What lines below include the word "Policy"? Copy each one.

Stored entries:
━━━

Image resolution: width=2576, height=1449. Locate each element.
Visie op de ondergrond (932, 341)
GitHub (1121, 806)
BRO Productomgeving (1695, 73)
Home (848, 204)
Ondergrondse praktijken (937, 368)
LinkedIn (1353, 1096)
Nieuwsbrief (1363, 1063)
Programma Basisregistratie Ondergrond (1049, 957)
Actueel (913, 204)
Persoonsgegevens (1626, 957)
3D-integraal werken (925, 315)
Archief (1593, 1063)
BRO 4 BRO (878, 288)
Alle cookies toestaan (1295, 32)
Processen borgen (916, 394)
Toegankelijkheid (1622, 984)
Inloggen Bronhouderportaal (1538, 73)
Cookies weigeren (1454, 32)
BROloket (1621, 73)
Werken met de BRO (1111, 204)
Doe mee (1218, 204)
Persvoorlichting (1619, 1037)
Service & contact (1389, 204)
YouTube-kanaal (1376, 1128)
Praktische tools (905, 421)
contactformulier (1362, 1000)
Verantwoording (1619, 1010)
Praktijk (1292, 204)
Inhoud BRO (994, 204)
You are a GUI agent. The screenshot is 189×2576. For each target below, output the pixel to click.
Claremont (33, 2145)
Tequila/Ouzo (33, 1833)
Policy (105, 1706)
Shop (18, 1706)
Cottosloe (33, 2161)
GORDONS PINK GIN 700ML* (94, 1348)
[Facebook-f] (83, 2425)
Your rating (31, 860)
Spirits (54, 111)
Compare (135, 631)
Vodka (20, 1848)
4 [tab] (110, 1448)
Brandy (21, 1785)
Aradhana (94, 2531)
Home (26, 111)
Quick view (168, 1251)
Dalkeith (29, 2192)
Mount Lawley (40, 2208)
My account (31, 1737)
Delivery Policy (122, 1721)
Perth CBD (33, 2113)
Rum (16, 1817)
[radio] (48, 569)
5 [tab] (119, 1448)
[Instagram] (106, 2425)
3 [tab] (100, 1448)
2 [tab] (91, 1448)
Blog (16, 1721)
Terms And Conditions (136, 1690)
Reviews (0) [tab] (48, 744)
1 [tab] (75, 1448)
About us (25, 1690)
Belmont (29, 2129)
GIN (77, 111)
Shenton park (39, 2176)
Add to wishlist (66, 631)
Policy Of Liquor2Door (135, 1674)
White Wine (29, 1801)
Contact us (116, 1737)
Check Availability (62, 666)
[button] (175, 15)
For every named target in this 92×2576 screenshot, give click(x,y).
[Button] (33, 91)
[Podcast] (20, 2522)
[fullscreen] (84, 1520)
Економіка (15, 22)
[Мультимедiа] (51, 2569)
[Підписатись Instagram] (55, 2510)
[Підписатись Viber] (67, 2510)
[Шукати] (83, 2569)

━━━

**REPLY**
Policy (105, 1706)
Delivery Policy (122, 1721)
Policy Of Liquor2Door (135, 1674)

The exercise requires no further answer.